Databricks dialect provides additional template types.

Output Types

  • sas_dbr_notebook_header - This template is specifically designed for SAS DI Jobs, EG Flows, or SAS Programs and allows you to define a custom notebook header with arbitrary code, provided as either a Jinja file or an inline string.

    converter:
    user_template_paths:
        - "templates"
    
    template_configs:
        # Custom imports from a jinja file for SAS DI Jobs
        - template: imports.jinja
        match_patterns:
            - (SASMetaJob)
        output_type: sas_dbr_notebook_header
    
        # Custom imports from an inline string for SAS EG Flows
        - inline: |
            from migration.helpers import *
            from pyspark.sql.functions import *
        match_patterns:
            - (SASEGProcessFlowContainer)
        output_type: sas_dbr_notebook_header
    
        # Custom imports from an inline string for SAS Programs
        - inline: from migration.helpers import *
        match_patterns:
            - (SASProgram)
        output_type: sas_dbr_notebook_header
    
  • sas_dbr_tr_func - This template is specifically designed for SAS DI Transforms and allows you to replace a transform with a Python function.

    Here is an example of the config.yaml:

    converter:
      template_configs:
      - match_nodes:
        - attr: sas_meta_id
          include:
          - A5JCJVA0.BW000753
          type: SASMetaTransformBase
        output_type: sas_dbr_tr_func
        template: 1_A5JCJVA0.BW000753.py
      user_template_paths:
      - templates
    

    Here is an example of the content for the sas_dbr_tr_func template file:

    _alc_template_metadata_yaml = """
    func_name: step5_Join
    in_ds_sas_meta_ids:
    - A5JCJVA0.BU0004QD
    - A5JCJVA0.BU0004QM
    out_ds_sas_meta_ids:
    - A5JCJVA0.BU0004QL
    pass_vars_arg: false
    extra_args: []
    step: 5
    """
    
    
    def step5_Join(df_input1, df_input2):
        # Code of the transform
        return df_output
    

    The _alc_template_metadata_yaml is a special variable that contains metadata for the template.
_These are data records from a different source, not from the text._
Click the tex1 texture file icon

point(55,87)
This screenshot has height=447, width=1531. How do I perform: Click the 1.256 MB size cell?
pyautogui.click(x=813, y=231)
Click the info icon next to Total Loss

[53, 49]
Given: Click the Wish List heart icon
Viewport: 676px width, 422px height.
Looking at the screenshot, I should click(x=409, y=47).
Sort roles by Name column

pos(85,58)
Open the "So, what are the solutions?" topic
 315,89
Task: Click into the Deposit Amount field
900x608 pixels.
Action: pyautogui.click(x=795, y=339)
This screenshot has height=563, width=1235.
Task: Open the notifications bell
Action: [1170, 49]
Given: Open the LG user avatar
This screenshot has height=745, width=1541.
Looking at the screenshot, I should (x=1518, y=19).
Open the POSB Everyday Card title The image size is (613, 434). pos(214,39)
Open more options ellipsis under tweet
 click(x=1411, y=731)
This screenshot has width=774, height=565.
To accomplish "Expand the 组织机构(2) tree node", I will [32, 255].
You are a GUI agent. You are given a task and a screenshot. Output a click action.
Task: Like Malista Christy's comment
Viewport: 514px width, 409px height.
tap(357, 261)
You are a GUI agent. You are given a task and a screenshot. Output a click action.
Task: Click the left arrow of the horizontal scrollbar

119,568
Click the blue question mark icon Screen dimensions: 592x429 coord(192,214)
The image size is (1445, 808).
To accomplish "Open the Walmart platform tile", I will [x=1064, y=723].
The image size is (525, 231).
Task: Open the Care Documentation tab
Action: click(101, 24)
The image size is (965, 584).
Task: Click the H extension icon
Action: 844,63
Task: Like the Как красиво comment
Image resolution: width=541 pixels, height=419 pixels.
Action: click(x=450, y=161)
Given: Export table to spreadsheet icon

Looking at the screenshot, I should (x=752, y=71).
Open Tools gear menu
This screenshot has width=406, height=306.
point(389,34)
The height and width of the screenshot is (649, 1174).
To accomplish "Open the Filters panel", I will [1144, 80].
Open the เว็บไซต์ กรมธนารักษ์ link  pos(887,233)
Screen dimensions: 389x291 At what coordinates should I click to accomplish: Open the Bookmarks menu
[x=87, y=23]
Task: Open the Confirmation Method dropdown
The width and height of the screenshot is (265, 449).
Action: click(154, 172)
It is used by Alchemist to generate the appropriate function call within the notebook code and is not included in the generated notebook. Currently, it contains the following fields:

    • func_name: The name of the function that will be called in the notebook's main job function. This should match the function name in the template code.
    • in_ds_sas_meta_ids: A list of SAS dataset meta ids that will be passed as dataframes to the function. The order of the ids should match the order of the function's arguments.
    • out_ds_sas_meta_ids: A list of SAS dataset meta ids that will be returned as dataframes by the function. The order of the ids should match the order of the function's return values.
    • pass_vars_arg: Specifies whether the vars argument should be passed to the function. It will be placed after the dataframes arguments.
    • extra_args: A list of additional argument names to be passed to the function last, in the specified order.
    • step: The step number of the transform function. Currently, used for informational purposes only.